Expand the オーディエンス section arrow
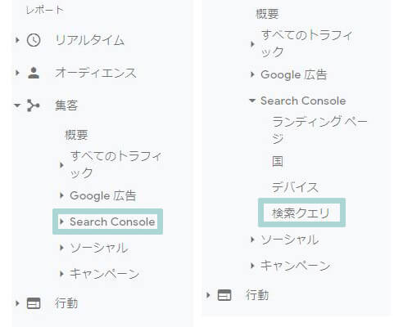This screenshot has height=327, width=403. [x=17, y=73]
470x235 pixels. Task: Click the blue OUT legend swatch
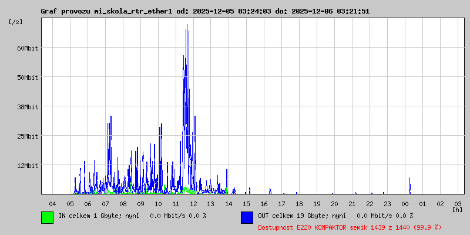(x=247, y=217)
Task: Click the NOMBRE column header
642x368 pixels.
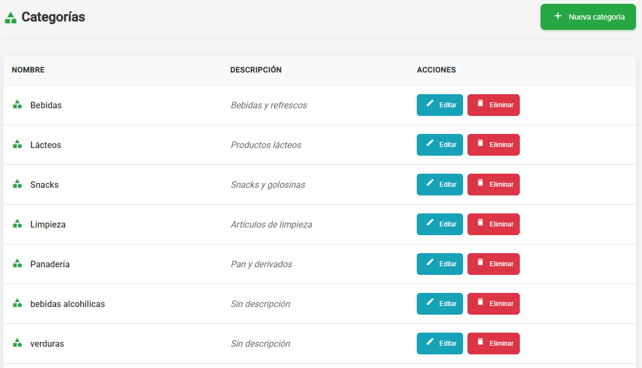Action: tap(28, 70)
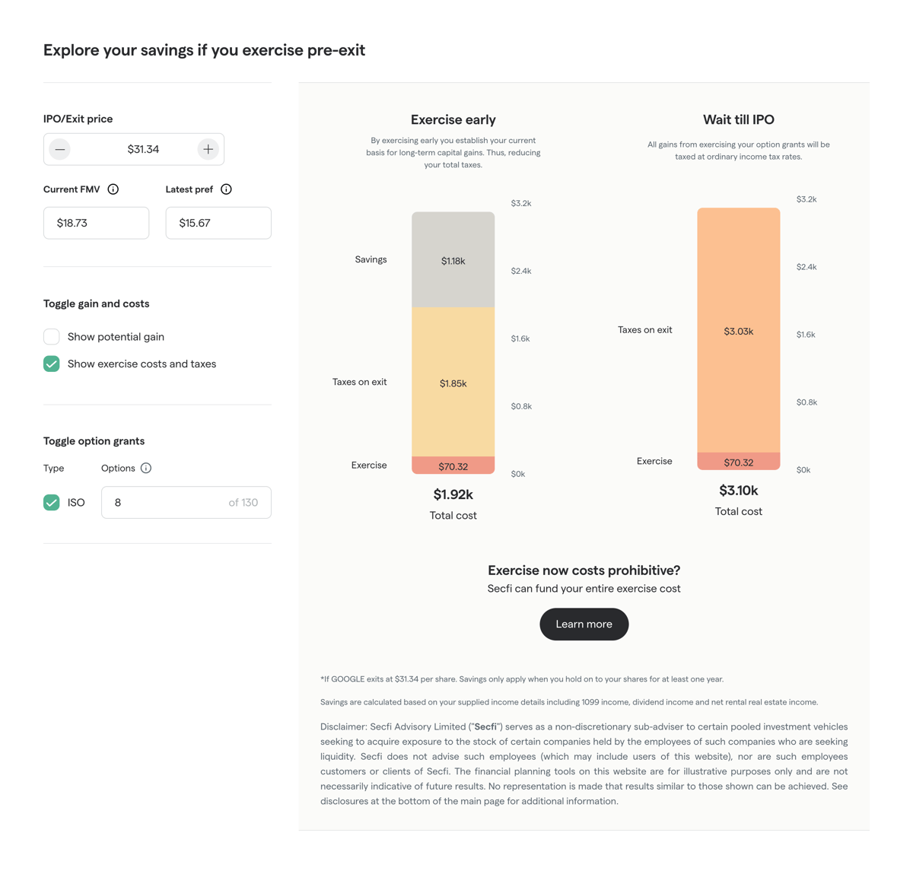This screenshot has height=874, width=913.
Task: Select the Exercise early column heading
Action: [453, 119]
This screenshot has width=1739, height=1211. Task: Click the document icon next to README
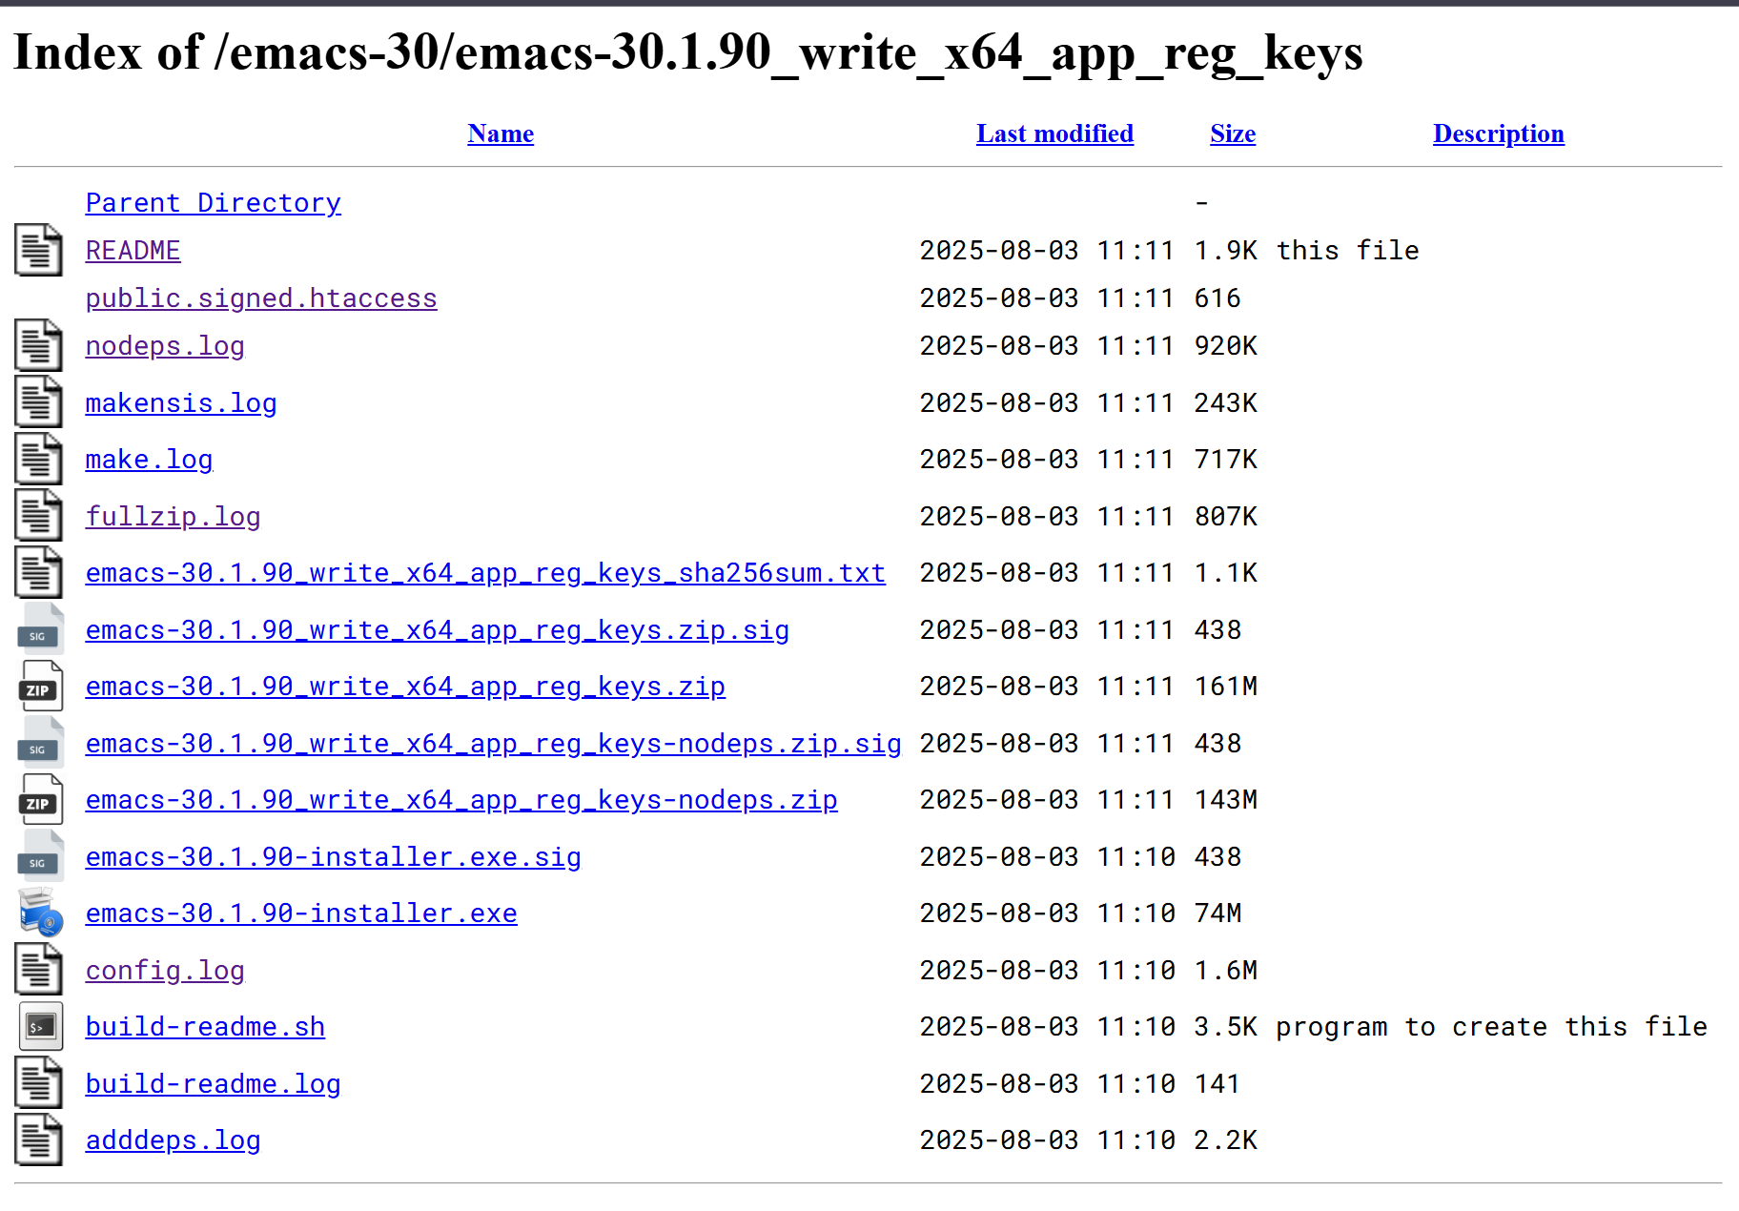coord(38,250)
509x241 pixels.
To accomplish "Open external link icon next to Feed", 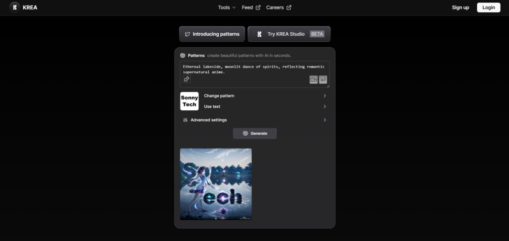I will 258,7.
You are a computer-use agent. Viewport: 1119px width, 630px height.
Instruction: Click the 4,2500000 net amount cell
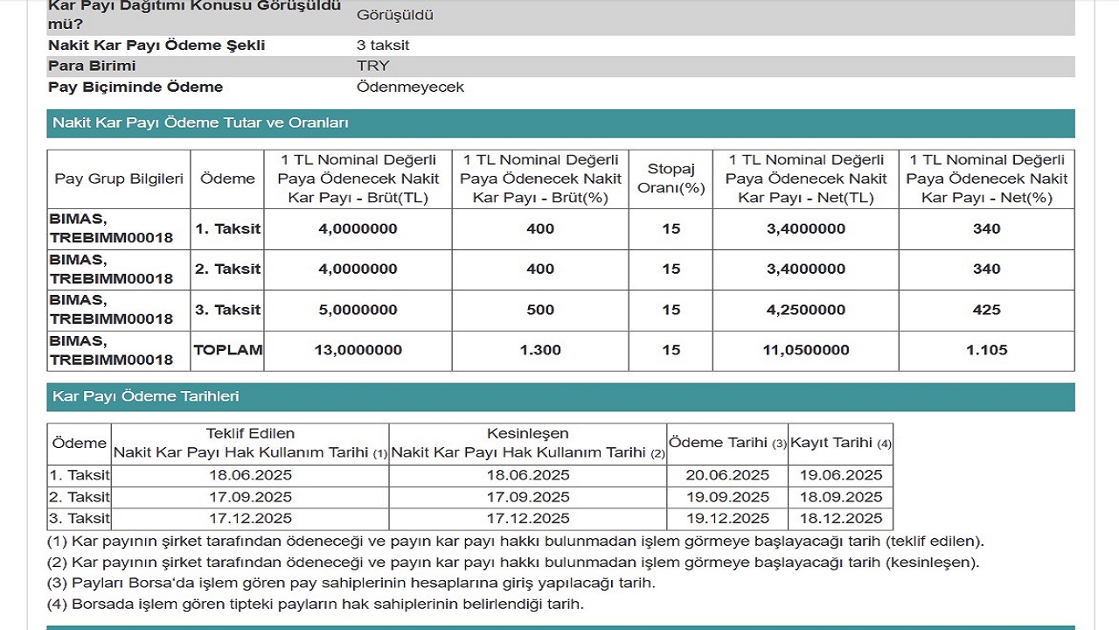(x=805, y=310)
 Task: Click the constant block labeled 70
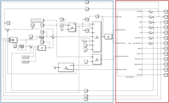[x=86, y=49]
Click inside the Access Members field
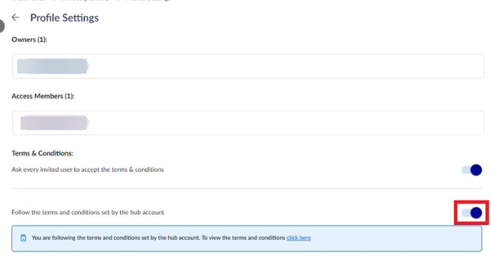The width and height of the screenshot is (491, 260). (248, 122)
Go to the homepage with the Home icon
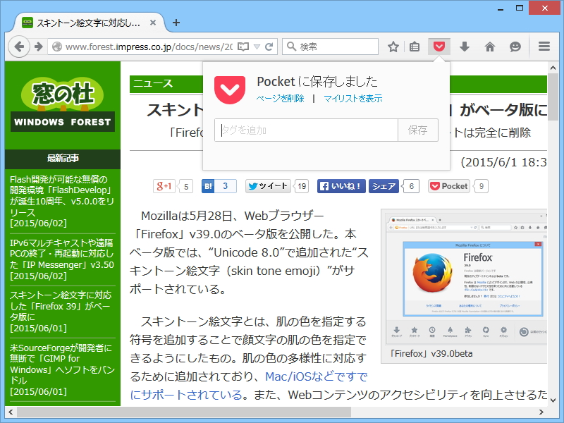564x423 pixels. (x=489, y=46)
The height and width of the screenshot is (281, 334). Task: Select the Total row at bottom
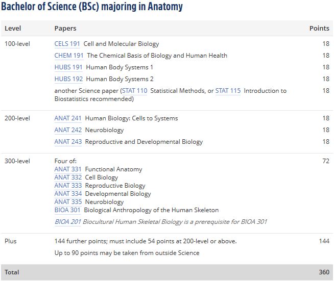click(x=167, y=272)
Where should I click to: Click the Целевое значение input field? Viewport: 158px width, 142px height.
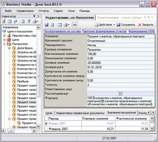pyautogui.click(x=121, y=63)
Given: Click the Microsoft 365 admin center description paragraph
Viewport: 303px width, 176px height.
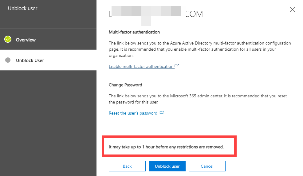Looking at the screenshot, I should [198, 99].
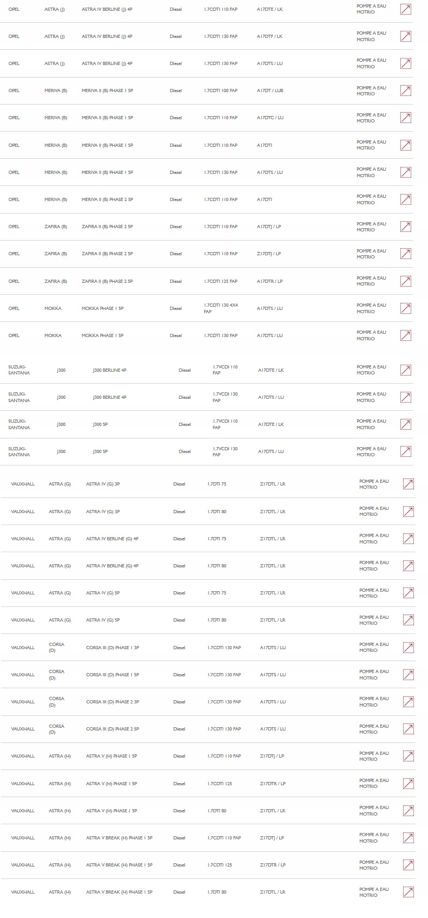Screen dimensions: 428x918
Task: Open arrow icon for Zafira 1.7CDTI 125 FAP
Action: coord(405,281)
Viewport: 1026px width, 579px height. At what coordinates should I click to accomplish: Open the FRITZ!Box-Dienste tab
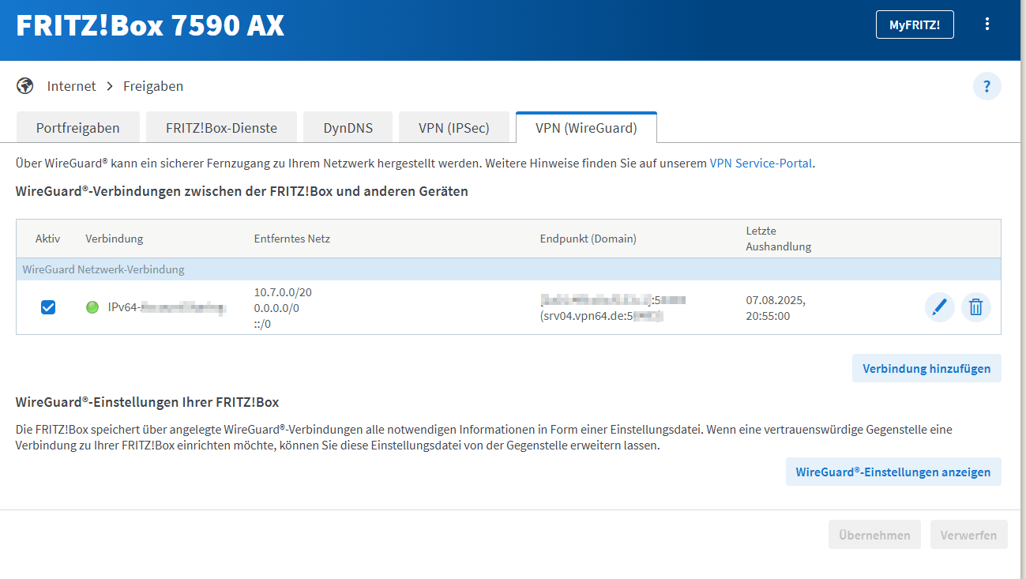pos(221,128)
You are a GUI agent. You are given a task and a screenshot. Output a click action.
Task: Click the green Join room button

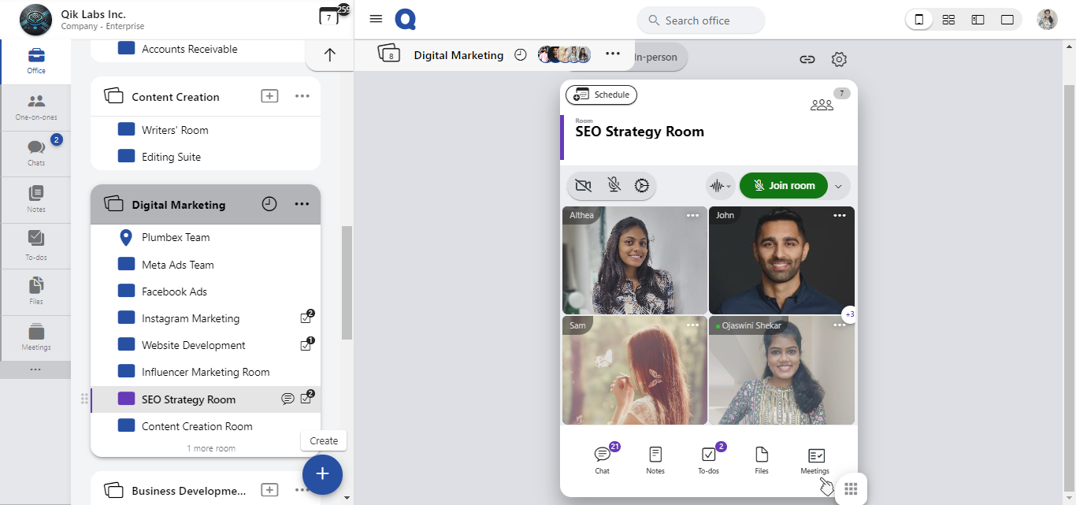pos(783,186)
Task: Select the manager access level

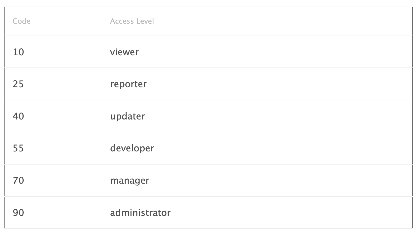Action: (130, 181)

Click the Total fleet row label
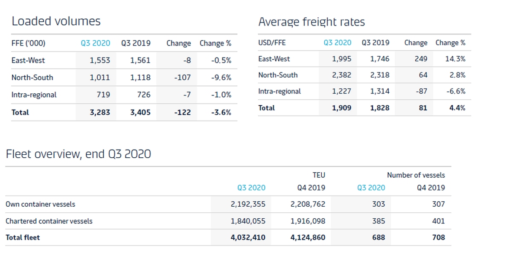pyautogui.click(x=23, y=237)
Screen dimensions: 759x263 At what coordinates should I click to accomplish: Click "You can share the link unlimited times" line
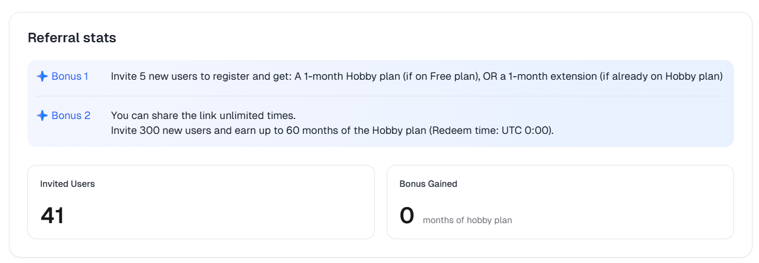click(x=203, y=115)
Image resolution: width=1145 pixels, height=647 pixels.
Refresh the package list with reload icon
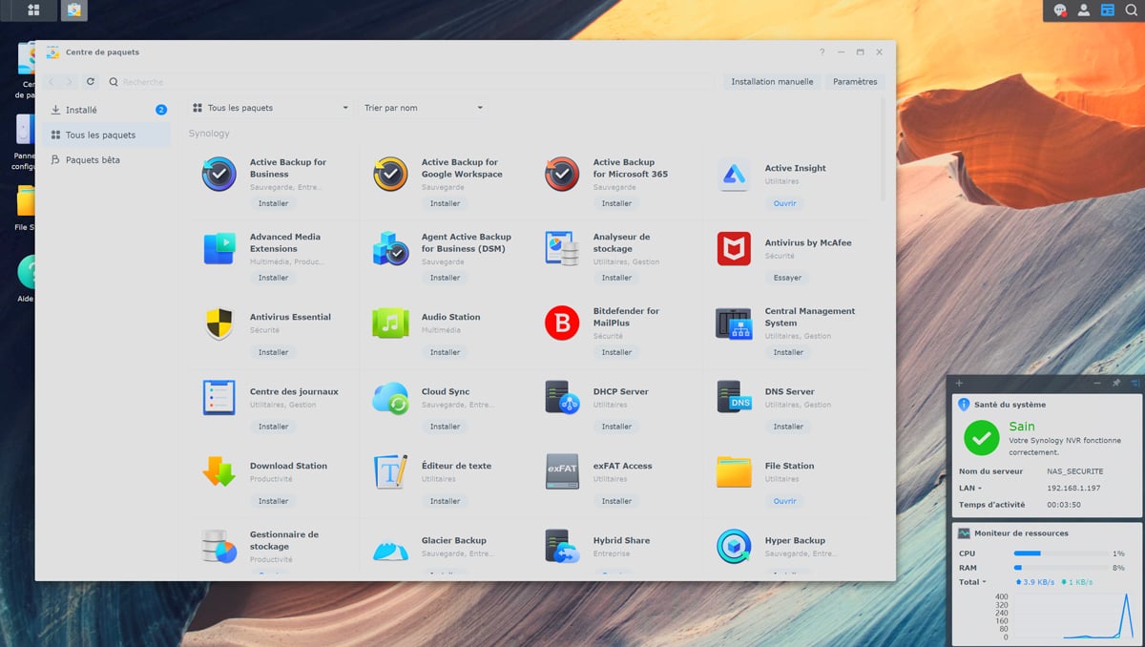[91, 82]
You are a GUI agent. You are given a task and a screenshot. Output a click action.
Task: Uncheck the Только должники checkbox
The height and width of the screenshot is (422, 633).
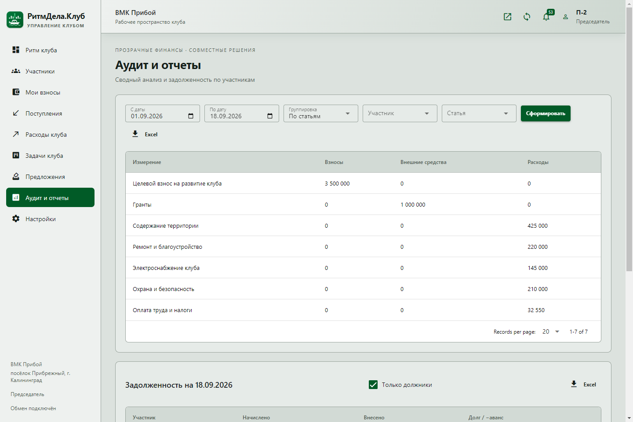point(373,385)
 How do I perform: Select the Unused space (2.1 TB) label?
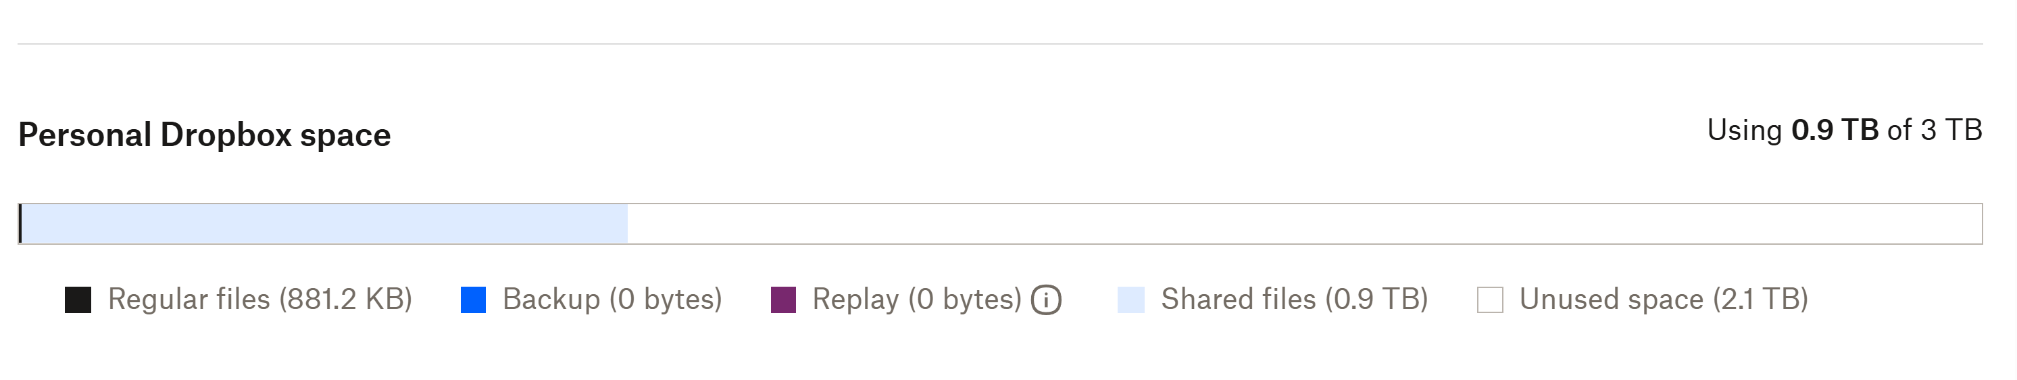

== == ==

◆ **WORK TO BE COMPLETED**: Your task is to transcribe, exactly and without additions, every line from the one that contains "Task: Uncheck the Только должники checkbox" to the end of the entries above, both included. Omit all pictures.

◆ **ANSWER FOR THIS EXERCISE**:
Task: Uncheck the Только должники checkbox
The height and width of the screenshot is (422, 633).
point(373,385)
 How do I perform: Select the Unused space (2.1 TB) label?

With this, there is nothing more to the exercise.